1705 A Cost-Effectiveness Analysis Comparing Enzymatic Debridement to Hydrogel Autolytic Debridement of Pressure Ulcers in a Long Term Care Setting

Catherine T. Milne, APRN, MSN, BC-ANP/CNS, CWOCN, Connecticut Clinical Nursing Associates, LLC, Advanced Practice Nurse, Bristol, CT and Curtis R. Waycaster, RPh, PhD, Healthpoint Biotherapeutics, Associate Director of Health Economics, Fort Worth, TX
Objective:  To assess the comparative cost-effectiveness of collagenase enzymatic debridement relative to hydrogel autolytic debridement used for the treatment of necrotic pressure ulcers in a long-term care setting. Given the acquisition cost difference between collagenase ointment and hyrdrogel dressings, there is a need to assess the relative value of the two alternatives.

Methods: A 3-stage Markov model1 was used to determine the expected costs and outcomes of necrotic pressure ulcer care by comparing collagenase ointment to a hydrogel dressing. The three Markov states used in the analysis were an inflamed necrotic ulcer, a proliferative ulcer and a mature epithelialized ulcer. Outcome and resource utilization data were taken from a prospective, randomized, clinical trial that directly compared enzymatic debridement with collagenase ointment to autolysis with a hydrogel dressing for necrotic pressure ulcer therapy in a long-term care facility2. A one year time horizon was used to determine the expected costs and outcomes of pressure ulcer therapy.  Resource costs were derived from standard cost references and expressed in 2011 U.S. dollars3,4. The payer perspective was taken in the economic analysis. No cost discounting was performed due to the short time horizon of the analysis. One-way sensitivity analyses were performed to establish the robustness of the economic results.

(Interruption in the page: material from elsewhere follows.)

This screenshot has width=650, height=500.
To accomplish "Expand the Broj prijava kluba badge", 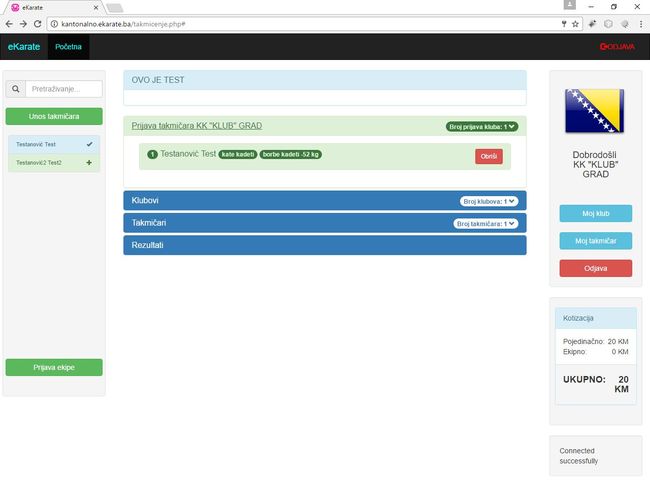I will pos(482,127).
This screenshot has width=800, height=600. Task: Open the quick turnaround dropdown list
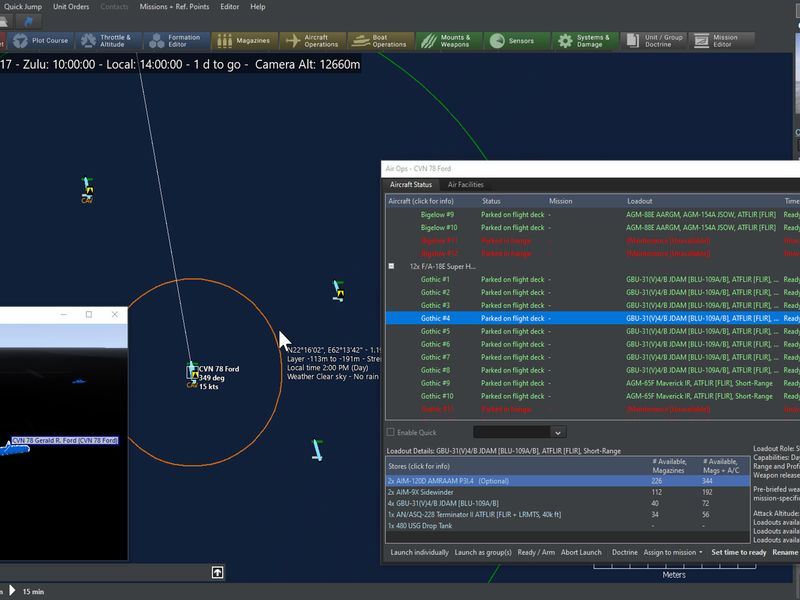click(x=558, y=433)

Results:The expected number of ulcer free days was estimated 313 and 214 per year for the collagenase and hydrogel therapies, respectively, while the expected annual costs were $1,875 and $5,398, respectively.

Conclusions: The enzymatic debridement of necrotic pressure ulcers with collagenase ointment is both more effective and cost saving in the long term care setting due to its faster progression rate compared to autolytic debridement with a hydrogel dressing.